REQUIREMENT: Can you reproduce every one of the records below word for word, keeping each line unchanged?

[start THE DATA]

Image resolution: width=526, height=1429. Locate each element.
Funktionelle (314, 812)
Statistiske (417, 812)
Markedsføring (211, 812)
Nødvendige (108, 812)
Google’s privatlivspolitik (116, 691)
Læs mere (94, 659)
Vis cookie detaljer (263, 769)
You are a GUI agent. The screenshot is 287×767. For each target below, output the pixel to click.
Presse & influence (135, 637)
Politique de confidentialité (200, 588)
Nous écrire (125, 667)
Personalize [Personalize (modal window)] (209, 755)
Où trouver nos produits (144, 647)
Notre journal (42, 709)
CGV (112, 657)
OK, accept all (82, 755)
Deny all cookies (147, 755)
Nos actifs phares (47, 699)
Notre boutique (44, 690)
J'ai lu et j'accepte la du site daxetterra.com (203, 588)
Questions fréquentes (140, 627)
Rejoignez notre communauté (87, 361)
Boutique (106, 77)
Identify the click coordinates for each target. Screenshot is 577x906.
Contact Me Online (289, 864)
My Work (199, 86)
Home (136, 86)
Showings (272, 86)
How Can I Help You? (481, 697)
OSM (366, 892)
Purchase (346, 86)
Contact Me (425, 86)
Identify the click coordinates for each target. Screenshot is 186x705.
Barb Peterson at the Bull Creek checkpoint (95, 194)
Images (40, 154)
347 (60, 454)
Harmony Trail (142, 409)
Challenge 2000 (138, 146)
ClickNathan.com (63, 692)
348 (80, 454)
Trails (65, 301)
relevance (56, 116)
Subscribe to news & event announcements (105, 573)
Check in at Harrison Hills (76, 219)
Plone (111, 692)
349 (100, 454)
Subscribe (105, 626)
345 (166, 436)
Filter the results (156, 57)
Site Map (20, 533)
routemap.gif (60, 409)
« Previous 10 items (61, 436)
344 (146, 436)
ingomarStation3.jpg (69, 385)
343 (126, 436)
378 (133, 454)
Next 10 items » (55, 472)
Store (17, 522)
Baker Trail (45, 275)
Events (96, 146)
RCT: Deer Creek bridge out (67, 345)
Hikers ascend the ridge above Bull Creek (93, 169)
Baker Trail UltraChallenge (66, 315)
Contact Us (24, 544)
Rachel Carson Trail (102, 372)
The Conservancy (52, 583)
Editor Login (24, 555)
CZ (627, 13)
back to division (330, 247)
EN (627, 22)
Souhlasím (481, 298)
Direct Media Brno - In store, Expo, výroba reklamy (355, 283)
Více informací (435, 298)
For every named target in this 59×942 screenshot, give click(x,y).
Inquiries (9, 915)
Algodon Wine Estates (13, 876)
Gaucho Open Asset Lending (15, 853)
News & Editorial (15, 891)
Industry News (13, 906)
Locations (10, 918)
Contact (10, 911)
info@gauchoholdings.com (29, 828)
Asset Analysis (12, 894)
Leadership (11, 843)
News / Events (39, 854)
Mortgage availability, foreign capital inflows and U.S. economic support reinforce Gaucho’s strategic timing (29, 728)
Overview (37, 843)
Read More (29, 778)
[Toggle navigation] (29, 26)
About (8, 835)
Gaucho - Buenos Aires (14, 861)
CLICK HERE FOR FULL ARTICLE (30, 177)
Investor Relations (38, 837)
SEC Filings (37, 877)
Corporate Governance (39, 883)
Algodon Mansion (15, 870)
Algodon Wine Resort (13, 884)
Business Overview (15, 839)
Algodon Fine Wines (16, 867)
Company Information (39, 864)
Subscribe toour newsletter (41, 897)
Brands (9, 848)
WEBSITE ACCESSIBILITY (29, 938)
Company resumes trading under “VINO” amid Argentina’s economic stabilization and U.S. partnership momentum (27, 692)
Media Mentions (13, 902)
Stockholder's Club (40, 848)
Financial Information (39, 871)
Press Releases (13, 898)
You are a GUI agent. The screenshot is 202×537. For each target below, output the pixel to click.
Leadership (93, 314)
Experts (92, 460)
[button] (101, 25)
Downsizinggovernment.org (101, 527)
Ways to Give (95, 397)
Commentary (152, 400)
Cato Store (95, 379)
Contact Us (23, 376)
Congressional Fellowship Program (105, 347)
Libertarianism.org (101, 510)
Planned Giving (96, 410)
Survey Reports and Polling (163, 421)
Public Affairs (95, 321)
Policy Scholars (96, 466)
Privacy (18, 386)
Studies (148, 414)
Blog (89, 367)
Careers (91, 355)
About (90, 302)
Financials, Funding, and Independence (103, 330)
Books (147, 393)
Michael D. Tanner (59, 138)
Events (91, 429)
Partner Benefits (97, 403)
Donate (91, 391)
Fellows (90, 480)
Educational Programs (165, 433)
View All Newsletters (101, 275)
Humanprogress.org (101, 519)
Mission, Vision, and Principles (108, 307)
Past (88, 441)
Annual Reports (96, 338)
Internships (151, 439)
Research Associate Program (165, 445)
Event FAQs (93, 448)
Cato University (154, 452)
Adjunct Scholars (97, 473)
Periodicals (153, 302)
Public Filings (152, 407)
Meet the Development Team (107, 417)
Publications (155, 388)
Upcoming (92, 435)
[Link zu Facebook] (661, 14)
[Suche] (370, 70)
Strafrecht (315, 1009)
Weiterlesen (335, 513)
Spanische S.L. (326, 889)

[end THE DATA]

TASK RESULT:
Image resolution: width=526, height=1429. Locate each element.
Funktionelle (314, 812)
Statistiske (417, 812)
Markedsføring (211, 812)
Nødvendige (108, 812)
Google’s privatlivspolitik (116, 691)
Læs mere (94, 659)
Vis cookie detaljer (263, 769)
You are a GUI agent. The screenshot is 287×767. For each target below, output the pixel to click.
Presse & influence (135, 637)
Politique de confidentialité (200, 588)
Nous écrire (125, 667)
Personalize [Personalize (modal window)] (209, 755)
Où trouver nos produits (144, 647)
Notre journal (42, 709)
CGV (112, 657)
OK, accept all (82, 755)
Deny all cookies (147, 755)
Nos actifs phares (47, 699)
Notre boutique (44, 690)
J'ai lu et j'accepte la du site daxetterra.com (203, 588)
Questions fréquentes (140, 627)
Rejoignez notre communauté (87, 361)
Boutique (106, 77)
Identify the click coordinates for each target. Screenshot is 577x906.
Contact Me Online (289, 864)
My Work (199, 86)
Home (136, 86)
Showings (272, 86)
How Can I Help You? (481, 697)
OSM (366, 892)
Purchase (346, 86)
Contact Me (425, 86)
Identify the click coordinates for each target. Screenshot is 186x705.
Barb Peterson at the Bull Creek checkpoint (95, 194)
Images (40, 154)
347 (60, 454)
Harmony Trail (142, 409)
Challenge 2000 (138, 146)
ClickNathan.com (63, 692)
348 (80, 454)
Trails (65, 301)
relevance (56, 116)
Subscribe to news & event announcements (105, 573)
Check in at Harrison Hills (76, 219)
Plone (111, 692)
349 (100, 454)
Subscribe (105, 626)
345 (166, 436)
Filter the results (156, 57)
Site Map (20, 533)
routemap.gif (60, 409)
« Previous 10 items (61, 436)
344 (146, 436)
ingomarStation3.jpg (69, 385)
343 (126, 436)
378 (133, 454)
Next 10 items » (55, 472)
Store (17, 522)
Baker Trail (45, 275)
Events (96, 146)
RCT: Deer Creek bridge out (67, 345)
Hikers ascend the ridge above Bull Creek (93, 169)
Baker Trail UltraChallenge (66, 315)
Contact Us (24, 544)
Rachel Carson Trail (102, 372)
The Conservancy (52, 583)
Editor Login (24, 555)
CZ (627, 13)
back to division (330, 247)
EN (627, 22)
Souhlasím (481, 298)
Direct Media Brno - In store, Expo, výroba reklamy (355, 283)
Více informací (435, 298)
For every named target in this 59×942 screenshot, give click(x,y).
Inquiries (9, 915)
Algodon Wine Estates (13, 876)
Gaucho Open Asset Lending (15, 853)
News & Editorial (15, 891)
Industry News (13, 906)
Locations (10, 918)
Contact (10, 911)
info@gauchoholdings.com (29, 828)
Asset Analysis (12, 894)
Leadership (11, 843)
News / Events (39, 854)
Mortgage availability, foreign capital inflows and U.S. economic support reinforce Gaucho’s strategic timing (29, 728)
Overview (37, 843)
Read More (29, 778)
[Toggle navigation] (29, 26)
About (8, 835)
Gaucho - Buenos Aires (14, 861)
CLICK HERE FOR FULL ARTICLE (30, 177)
Investor Relations (38, 837)
SEC Filings (37, 877)
Corporate Governance (39, 883)
Algodon Mansion (15, 870)
Algodon Wine Resort (13, 884)
Business Overview (15, 839)
Algodon Fine Wines (16, 867)
Company Information (39, 864)
Subscribe toour newsletter (41, 897)
Brands (9, 848)
WEBSITE ACCESSIBILITY (29, 938)
Company resumes trading under “VINO” amid Argentina’s economic stabilization and U.S. partnership momentum (27, 692)
Media Mentions (13, 902)
Stockholder's Club (40, 848)
Financial Information (39, 871)
Press Releases (13, 898)
You are a GUI agent. The screenshot is 202×537. For each target below, output the pixel to click.
Leadership (93, 314)
Experts (92, 460)
[button] (101, 25)
Downsizinggovernment.org (101, 527)
Ways to Give (95, 397)
Commentary (152, 400)
Cato Store (95, 379)
Contact Us (23, 376)
Congressional Fellowship Program (105, 347)
Libertarianism.org (101, 510)
Planned Giving (96, 410)
Survey Reports and Polling (163, 421)
Public Affairs (95, 321)
Policy Scholars (96, 466)
Privacy (18, 386)
Studies (148, 414)
Blog (89, 367)
Careers (91, 355)
About (90, 302)
Financials, Funding, and Independence (103, 330)
Books (147, 393)
Michael D. Tanner (59, 138)
Events (91, 429)
Partner Benefits (97, 403)
Donate (91, 391)
Fellows (90, 480)
Educational Programs (165, 433)
View All Newsletters (101, 275)
Humanprogress.org (101, 519)
Mission, Vision, and Principles (108, 307)
Past (88, 441)
Annual Reports (96, 338)
Internships (151, 439)
Research Associate Program (165, 445)
Event FAQs (93, 448)
Cato University (154, 452)
Adjunct Scholars (97, 473)
Periodicals (153, 302)
Public Filings (152, 407)
Meet the Development Team (107, 417)
Publications (155, 388)
Upcoming (92, 435)
[Link zu Facebook] (661, 14)
[Suche] (370, 70)
Strafrecht (315, 1009)
Weiterlesen (335, 513)
Spanische S.L. (326, 889)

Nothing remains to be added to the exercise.